* **PROVIDED PASSAGE**:
######

In addition, we revealed that many TFs exhibit strong transient expression that increases the temporal diversity of CRSs (Figures 4G-4K). Timely degradation of specific TFs is critical in driving the transition of differentiated states; for example, turnover of SKN-1, a master TF for C. elegans endomesoderm, is required for restricting developmental potential from endomesoderm to mesoderm (Du et al., 2015a; Du et al., 2014). Here, we show that transient expression of ELT-1 in neuronal cell lineages is essential for specifying early neuronal fate (Figures 5I and 5K). Extensive studies in Drosophila have established that temporal-specific expression and degradation of several TFs contributes to temporal patterning and expands neural diversity (Doe, 2017; Miyares and Lee, 2019). Our finding of a large number of transiently expressed TFs suggests that developmentally programmed degradation is a general paradigm regulating differentiation. More broadly, this single-cell analysis of combinatorial TF expression reveals general principles on efficiently patterning CRS in a metazoan embryo.

A winding landscape of cellular state transition during cell differentiation

Systems-level analysis of CRS dynamics over the course of lineage progression revealed important kinetics of in vivo cell differentiation; namely, CRS progression is not directional until late embryogenesis (Figure 7). This suggests that changes in regulatory signal (TF expression) do not immediately drive the cell toward its ultimate state. Significantly, the opposite scenario in which changes in TF expression and CRS cause cells to diverge greatly from their final destinations is systematically repressed (Figure 7G), suggesting that while not straightforward, the trajectory of cell differentiation is highly optimized. One interesting possibility is that seemingly ‘unnecessary’ changes in CRS confer upon the cells a state poised for rapid and directional transition upon terminal differentiation.

######

* **LISTED ENTRIES**:

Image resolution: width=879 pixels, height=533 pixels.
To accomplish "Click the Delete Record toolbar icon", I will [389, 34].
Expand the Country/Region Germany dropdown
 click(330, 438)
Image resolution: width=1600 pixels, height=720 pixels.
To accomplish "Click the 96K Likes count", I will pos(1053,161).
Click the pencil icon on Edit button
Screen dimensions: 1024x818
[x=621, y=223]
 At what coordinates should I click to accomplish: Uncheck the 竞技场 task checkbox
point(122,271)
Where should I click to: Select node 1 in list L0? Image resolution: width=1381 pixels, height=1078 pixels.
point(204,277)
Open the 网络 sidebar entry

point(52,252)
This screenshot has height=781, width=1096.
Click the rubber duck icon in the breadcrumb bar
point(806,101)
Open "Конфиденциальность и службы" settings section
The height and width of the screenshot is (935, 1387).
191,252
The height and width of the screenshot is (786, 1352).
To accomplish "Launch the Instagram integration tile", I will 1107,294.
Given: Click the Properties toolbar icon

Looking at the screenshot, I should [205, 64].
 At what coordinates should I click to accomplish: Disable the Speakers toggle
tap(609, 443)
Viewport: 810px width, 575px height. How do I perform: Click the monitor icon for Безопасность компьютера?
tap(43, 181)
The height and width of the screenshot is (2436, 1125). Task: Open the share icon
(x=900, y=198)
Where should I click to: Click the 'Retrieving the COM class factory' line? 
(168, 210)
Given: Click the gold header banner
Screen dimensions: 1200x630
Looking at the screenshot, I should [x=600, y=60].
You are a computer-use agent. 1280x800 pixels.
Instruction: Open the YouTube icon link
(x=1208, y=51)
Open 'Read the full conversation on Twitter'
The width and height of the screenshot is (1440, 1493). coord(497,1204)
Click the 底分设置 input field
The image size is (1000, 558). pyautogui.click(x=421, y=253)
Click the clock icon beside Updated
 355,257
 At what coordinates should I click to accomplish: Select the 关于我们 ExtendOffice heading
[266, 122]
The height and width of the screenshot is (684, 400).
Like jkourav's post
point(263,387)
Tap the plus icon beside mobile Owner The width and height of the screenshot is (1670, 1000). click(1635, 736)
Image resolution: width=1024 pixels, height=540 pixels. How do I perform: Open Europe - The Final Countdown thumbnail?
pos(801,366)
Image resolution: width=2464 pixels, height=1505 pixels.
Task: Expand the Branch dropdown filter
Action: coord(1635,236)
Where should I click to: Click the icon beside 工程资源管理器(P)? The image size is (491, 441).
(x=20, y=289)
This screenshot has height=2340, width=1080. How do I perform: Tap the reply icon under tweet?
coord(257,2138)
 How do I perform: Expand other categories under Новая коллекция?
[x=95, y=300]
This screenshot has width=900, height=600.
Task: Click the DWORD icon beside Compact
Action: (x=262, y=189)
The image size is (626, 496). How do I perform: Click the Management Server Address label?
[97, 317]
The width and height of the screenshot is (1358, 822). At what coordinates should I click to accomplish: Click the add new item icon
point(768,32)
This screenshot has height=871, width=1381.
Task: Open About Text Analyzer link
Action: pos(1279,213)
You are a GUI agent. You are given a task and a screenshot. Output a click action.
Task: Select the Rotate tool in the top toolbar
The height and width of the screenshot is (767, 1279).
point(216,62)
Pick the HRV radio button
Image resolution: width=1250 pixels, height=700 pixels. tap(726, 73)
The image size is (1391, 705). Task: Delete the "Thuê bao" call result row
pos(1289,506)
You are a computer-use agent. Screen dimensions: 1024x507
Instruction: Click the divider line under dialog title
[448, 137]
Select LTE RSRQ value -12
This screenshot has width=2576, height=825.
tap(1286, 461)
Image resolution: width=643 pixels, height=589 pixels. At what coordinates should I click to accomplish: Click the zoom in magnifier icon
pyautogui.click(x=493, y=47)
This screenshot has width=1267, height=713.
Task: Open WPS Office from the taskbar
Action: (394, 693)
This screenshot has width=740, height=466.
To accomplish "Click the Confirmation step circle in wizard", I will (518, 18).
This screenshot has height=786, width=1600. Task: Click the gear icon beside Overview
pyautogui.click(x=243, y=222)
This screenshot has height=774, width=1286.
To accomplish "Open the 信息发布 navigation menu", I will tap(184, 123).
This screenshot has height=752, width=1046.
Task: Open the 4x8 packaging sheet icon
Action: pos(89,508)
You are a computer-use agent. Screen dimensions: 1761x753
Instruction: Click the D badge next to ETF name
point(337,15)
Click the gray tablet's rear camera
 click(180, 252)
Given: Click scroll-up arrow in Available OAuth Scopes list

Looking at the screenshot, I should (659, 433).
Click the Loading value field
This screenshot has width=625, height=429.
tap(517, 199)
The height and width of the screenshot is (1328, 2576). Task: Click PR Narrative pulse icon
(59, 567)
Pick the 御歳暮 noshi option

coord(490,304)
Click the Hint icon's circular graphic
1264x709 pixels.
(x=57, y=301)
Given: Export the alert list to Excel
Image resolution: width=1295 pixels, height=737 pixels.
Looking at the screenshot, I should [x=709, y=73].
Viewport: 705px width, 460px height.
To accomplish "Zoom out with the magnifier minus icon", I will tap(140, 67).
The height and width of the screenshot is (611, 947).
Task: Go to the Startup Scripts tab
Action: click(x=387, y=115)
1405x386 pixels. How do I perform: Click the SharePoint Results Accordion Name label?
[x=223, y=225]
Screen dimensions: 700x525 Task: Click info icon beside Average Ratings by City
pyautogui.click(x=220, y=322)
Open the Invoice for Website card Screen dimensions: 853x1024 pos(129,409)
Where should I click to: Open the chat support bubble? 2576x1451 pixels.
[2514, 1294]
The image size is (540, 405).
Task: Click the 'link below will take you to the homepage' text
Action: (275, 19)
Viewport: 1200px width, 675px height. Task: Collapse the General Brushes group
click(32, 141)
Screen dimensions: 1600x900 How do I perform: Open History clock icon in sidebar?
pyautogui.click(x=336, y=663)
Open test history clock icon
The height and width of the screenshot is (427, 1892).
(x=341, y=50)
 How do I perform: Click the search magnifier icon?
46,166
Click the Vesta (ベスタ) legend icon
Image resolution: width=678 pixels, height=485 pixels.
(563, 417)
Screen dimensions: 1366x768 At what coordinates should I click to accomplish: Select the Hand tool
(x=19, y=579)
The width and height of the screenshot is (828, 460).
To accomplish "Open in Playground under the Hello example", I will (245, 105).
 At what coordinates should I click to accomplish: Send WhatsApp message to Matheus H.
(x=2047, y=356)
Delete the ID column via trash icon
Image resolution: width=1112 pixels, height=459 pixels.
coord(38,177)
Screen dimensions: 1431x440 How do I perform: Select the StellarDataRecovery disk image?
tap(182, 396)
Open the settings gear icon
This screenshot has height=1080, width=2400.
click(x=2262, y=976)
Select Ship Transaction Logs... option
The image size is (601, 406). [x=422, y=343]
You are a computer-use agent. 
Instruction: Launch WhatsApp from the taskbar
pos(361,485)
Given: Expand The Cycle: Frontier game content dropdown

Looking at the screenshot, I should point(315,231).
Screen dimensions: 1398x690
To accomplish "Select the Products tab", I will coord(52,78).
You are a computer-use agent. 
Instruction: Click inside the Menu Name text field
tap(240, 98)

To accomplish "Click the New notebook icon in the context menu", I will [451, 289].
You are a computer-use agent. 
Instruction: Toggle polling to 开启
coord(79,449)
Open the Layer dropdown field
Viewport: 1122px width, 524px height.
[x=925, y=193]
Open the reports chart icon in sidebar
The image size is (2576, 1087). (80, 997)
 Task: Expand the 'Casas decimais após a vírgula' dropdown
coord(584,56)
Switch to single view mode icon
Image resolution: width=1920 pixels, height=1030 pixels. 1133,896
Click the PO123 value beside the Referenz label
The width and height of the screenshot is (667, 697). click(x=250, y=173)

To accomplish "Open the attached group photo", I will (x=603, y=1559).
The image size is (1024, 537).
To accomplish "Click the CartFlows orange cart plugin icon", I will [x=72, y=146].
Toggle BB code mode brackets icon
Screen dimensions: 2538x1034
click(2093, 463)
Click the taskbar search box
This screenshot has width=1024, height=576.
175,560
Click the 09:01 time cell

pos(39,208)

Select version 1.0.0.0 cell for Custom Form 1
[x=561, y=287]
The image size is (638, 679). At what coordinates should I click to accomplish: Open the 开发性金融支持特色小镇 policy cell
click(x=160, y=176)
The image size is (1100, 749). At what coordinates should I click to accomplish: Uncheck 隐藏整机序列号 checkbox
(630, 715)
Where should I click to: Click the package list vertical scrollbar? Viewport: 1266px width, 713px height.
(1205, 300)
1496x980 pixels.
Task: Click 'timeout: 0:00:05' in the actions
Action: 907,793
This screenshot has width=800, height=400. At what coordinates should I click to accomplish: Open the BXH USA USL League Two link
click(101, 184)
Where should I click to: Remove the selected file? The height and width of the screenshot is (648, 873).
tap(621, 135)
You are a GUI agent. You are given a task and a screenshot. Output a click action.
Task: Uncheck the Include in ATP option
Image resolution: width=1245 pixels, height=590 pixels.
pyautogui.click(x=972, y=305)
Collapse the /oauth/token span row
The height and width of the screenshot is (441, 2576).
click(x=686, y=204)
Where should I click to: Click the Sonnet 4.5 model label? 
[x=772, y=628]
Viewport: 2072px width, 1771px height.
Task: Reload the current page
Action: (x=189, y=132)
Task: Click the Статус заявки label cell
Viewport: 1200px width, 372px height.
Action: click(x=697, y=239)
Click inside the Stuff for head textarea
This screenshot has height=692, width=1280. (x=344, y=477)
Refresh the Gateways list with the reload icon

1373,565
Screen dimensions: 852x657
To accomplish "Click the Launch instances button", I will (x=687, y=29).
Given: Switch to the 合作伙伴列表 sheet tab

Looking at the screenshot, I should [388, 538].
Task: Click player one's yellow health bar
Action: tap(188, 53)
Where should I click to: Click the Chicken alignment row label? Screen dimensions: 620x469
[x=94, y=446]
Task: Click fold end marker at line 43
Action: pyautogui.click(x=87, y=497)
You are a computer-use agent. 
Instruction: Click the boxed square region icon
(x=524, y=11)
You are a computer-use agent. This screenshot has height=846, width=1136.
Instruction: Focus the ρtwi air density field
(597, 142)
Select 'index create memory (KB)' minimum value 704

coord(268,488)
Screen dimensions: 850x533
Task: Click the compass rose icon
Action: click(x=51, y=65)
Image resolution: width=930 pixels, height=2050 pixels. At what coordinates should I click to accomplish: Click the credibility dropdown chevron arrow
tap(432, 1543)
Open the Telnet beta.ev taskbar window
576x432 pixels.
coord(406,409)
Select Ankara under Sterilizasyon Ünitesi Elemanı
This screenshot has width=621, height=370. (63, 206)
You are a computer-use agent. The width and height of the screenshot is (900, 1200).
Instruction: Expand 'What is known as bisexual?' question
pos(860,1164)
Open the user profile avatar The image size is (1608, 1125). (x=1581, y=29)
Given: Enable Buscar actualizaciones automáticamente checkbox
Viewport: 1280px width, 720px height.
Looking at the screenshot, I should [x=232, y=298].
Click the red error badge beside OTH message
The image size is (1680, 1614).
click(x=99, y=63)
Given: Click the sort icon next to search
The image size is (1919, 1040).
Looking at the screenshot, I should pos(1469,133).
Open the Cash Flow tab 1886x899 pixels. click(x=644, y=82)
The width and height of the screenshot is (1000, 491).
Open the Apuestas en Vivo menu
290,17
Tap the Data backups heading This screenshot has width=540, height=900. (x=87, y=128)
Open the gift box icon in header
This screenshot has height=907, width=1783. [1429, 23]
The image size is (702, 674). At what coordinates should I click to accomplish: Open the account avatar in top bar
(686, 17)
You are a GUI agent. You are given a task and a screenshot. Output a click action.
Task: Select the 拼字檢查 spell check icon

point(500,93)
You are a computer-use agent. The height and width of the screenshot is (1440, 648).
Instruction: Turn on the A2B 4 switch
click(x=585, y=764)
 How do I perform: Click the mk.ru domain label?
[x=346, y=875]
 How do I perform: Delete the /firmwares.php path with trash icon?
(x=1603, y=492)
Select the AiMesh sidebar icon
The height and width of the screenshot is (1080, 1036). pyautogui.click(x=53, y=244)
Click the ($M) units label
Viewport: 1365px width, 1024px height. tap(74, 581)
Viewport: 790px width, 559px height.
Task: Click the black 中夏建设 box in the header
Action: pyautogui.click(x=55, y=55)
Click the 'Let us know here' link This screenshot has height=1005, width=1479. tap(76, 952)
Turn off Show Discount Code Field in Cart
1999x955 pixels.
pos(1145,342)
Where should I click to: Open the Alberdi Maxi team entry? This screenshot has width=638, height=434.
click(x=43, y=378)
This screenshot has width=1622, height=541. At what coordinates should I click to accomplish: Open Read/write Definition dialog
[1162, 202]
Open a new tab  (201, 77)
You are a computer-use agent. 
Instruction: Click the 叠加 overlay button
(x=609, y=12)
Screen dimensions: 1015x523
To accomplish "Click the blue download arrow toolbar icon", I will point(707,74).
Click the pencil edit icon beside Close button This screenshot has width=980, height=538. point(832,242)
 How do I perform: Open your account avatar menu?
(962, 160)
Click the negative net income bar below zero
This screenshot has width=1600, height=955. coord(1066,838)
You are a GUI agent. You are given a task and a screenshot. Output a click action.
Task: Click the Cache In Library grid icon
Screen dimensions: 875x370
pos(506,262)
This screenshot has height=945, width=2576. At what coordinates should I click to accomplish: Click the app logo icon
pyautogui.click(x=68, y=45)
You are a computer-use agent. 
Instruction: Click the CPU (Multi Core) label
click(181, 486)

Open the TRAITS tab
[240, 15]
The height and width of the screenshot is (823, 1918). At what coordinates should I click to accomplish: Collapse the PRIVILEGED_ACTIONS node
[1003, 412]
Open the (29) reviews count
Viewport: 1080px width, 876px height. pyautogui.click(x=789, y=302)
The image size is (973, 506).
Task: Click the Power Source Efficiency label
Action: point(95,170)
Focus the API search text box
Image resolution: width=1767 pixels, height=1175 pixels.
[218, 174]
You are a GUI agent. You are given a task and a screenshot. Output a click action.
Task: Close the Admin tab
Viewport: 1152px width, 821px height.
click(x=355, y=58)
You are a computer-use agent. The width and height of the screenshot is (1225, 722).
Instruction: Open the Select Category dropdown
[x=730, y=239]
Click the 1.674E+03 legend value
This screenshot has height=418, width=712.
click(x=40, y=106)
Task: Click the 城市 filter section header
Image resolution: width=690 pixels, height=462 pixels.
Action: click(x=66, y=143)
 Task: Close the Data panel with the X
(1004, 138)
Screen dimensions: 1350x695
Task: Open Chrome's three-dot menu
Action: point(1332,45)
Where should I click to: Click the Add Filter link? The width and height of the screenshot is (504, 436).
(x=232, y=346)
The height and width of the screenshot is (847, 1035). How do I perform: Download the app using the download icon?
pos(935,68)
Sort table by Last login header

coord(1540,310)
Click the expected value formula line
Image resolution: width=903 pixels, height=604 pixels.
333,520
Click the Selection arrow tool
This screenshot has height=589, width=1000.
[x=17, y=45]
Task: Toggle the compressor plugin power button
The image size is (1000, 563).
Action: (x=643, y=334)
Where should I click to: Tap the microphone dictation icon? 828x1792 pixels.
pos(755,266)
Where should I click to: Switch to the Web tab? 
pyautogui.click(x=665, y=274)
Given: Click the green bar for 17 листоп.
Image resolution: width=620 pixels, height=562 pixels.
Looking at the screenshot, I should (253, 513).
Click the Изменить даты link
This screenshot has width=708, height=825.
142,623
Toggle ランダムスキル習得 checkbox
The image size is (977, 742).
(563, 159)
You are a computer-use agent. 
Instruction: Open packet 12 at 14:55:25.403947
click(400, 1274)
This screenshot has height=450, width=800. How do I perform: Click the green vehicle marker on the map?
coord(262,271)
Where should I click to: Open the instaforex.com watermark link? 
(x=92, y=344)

######

* **COMPLETE THE FOLLOWING**:
1. List every literature citation (author and year) that appears in the passage on transcription factor expression and cell differentiation.
2. Translate this sentence from the passage on transcription factor expression and cell differentiation into Spanish: "This suggests that changes in regulatory signal (TF expression) do not immediately drive the cell toward its ultimate state."

* **ANSWERS TO EACH TASK**:
1.
Du et al., 2015a
Du et al., 2014
Doe, 2017
Miyares and Lee, 2019

2. Esto sugiere que los cambios en la señal reguladora (expresión de TF) no impulsan de inmediato a la célula hacia su estado final.